# Working data
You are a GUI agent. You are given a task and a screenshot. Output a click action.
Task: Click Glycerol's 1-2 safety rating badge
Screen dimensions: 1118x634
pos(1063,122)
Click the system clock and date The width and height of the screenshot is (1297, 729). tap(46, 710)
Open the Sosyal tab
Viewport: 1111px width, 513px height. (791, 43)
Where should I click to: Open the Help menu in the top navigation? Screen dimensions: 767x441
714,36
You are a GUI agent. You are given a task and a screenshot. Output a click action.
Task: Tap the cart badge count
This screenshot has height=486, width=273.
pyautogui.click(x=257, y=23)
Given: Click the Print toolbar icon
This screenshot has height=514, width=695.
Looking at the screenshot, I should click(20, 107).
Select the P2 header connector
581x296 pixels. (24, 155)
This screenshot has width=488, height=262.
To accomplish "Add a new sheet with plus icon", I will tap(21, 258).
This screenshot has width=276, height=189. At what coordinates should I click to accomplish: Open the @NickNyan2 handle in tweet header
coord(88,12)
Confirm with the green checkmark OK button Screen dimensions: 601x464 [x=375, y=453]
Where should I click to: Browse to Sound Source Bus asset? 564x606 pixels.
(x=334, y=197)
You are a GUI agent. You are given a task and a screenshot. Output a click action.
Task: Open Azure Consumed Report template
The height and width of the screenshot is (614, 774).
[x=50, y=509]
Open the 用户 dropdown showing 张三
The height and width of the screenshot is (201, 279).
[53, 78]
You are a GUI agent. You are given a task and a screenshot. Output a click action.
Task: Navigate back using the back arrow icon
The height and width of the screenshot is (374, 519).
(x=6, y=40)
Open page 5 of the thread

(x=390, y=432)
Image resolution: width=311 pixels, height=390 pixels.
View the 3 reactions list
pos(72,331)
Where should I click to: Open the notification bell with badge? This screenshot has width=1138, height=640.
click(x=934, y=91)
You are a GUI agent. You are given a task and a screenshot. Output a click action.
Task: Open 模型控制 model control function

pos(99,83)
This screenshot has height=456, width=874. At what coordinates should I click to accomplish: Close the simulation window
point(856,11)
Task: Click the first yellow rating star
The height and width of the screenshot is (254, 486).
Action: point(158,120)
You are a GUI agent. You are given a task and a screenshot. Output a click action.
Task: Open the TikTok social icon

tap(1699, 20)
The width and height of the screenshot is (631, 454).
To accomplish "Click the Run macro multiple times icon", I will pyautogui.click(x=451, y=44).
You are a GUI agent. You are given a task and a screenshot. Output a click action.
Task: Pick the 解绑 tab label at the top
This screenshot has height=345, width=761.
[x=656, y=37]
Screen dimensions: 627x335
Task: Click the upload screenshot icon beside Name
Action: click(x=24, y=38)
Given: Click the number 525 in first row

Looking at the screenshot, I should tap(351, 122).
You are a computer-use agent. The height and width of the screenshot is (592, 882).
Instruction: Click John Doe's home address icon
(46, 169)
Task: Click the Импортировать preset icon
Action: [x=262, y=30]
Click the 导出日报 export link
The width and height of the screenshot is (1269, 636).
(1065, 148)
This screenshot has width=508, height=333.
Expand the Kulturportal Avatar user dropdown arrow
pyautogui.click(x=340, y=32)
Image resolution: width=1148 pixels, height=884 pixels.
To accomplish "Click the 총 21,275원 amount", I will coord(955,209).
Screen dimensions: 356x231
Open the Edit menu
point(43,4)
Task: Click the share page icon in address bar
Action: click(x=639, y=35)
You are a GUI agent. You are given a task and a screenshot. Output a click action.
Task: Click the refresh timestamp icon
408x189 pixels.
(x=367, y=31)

# Your objective
Word for word, retype all of the material.

# Completed task
You are a GUI agent. You are given a task and a screenshot. Output a click action.
Task: Click Glycerol's 1-2 safety rating badge
Screen dimensions: 1118x634
pos(1063,122)
Click the system clock and date The width and height of the screenshot is (1297, 729). tap(46, 710)
Open the Sosyal tab
Viewport: 1111px width, 513px height. (791, 43)
Where should I click to: Open the Help menu in the top navigation? Screen dimensions: 767x441
714,36
You are a GUI agent. You are given a task and a screenshot. Output a click action.
Task: Tap the cart badge count
This screenshot has height=486, width=273.
pyautogui.click(x=257, y=23)
Given: Click the Print toolbar icon
This screenshot has height=514, width=695.
Looking at the screenshot, I should click(20, 107).
Select the P2 header connector
581x296 pixels. (24, 155)
This screenshot has width=488, height=262.
To accomplish "Add a new sheet with plus icon", I will tap(21, 258).
This screenshot has width=276, height=189. At what coordinates should I click to accomplish: Open the @NickNyan2 handle in tweet header
coord(88,12)
Confirm with the green checkmark OK button Screen dimensions: 601x464 [x=375, y=453]
Where should I click to: Browse to Sound Source Bus asset? 564x606 pixels.
(x=334, y=197)
You are a GUI agent. You are given a task and a screenshot. Output a click action.
Task: Open Azure Consumed Report template
The height and width of the screenshot is (614, 774).
[x=50, y=509]
Open the 用户 dropdown showing 张三
The height and width of the screenshot is (201, 279).
[53, 78]
You are a GUI agent. You are given a task and a screenshot. Output a click action.
Task: Navigate back using the back arrow icon
The height and width of the screenshot is (374, 519).
(x=6, y=40)
Open page 5 of the thread

(x=390, y=432)
Image resolution: width=311 pixels, height=390 pixels.
View the 3 reactions list
pos(72,331)
Where should I click to: Open the notification bell with badge? This screenshot has width=1138, height=640.
click(x=934, y=91)
You are a GUI agent. You are given a task and a screenshot. Output a click action.
Task: Open 模型控制 model control function

pos(99,83)
This screenshot has height=456, width=874. At what coordinates should I click to accomplish: Close the simulation window
point(856,11)
Task: Click the first yellow rating star
The height and width of the screenshot is (254, 486).
Action: point(158,120)
You are a GUI agent. You are given a task and a screenshot. Output a click action.
Task: Open the TikTok social icon

tap(1699, 20)
The width and height of the screenshot is (631, 454).
To accomplish "Click the Run macro multiple times icon", I will pyautogui.click(x=451, y=44).
You are a GUI agent. You are given a task and a screenshot. Output a click action.
Task: Pick the 解绑 tab label at the top
This screenshot has height=345, width=761.
[x=656, y=37]
Screen dimensions: 627x335
Task: Click the upload screenshot icon beside Name
Action: click(x=24, y=38)
Given: Click the number 525 in first row

Looking at the screenshot, I should tap(351, 122).
You are a computer-use agent. The height and width of the screenshot is (592, 882).
Instruction: Click John Doe's home address icon
(46, 169)
Task: Click the Импортировать preset icon
Action: [x=262, y=30]
Click the 导出日报 export link
The width and height of the screenshot is (1269, 636).
(1065, 148)
This screenshot has width=508, height=333.
Expand the Kulturportal Avatar user dropdown arrow
pyautogui.click(x=340, y=32)
Image resolution: width=1148 pixels, height=884 pixels.
To accomplish "Click the 총 21,275원 amount", I will coord(955,209).
Screen dimensions: 356x231
Open the Edit menu
point(43,4)
Task: Click the share page icon in address bar
Action: click(x=639, y=35)
You are a GUI agent. You are given a task and a screenshot. Output a click action.
Task: Click the refresh timestamp icon
408x189 pixels.
(x=367, y=31)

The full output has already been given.